The woman was elegant: that was the first thing Lindsey always noticed about her. Her suit cost a thousand dollars if it cost a dime, her makeup was perfectly applied, her hair was flawless, those diamonds she wore were real, and her perfume made him stand at attention. And she was beautiful: statuesque, with the very best legs he had ever seen; they just kept going and going. It was almost ridiculous, how long they were. Not that he was complaining.
But it was her elegance that stood out: it was always the first thing he noticed about her because it was at the heart of her. She was her clothes, her hair, her makeup, her jewelry, her perfect, effortless poise: it was her whole identity. She was beautiful too, but her beauty was cold, like ancient marble. Hers was the kind of face you saw on a statue; it was noble, even heroic in aspect. She looked like royalty. Looking at her perfectly full lips, her proud, aquiline nose, her high, sharp cheekbones, her cold blue eyes, so alive with intelligence, he could have thought some Greek goddess had come to life, if he didn't know her.

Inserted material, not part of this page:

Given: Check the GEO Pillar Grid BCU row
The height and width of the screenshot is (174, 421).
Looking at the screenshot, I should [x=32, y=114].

But he did know her, and though Lilah's face was beautiful and without flaw there was no warmth there. When she smiled, with those sharp teeth of hers that occasionally tempted Lindsey to covertly check her reflection in any nearby windows to make sure she could actually cast a reflection, he knew someone somewhere had just been screwed and then some: rode hard, put away wet, and hung out to dry. When Lilah's eyes focused on him, Lindsey saw the calculation there, and felt the wheels turning in her mind: how could she use him? she'd be wondering. How could he further her plans?
Lindsey never liked his mother much, but after working with Lilah for three years, he had to admit now that she was right. Lindsey shuddered to contemplate what could happen to him if he ever dropped his guard and Lilah Morgan managed to get her claws into him. It's not that she was smarter than him. Lindsey was pretty sure almost no one was smarter than him, and the ones that were didn't work half as hard and weren't a fifth as tough. But Lilah was ruthless. She was ruthless the way bad guys were in the movies, she was ruthless the way Wile E. Coyote was when he kept trying to kill the Road Runner in the cartoons. It was almost farcical. Her taste for power was boundless and intrigue was her favorite hobby. She started little turf wars at the law firm that offered no conceivable benefit to her, just to screw with people. She hatched little schemes that had nothing to do with anything, just because she liked scheming. And then sometimes she hatched big schemes...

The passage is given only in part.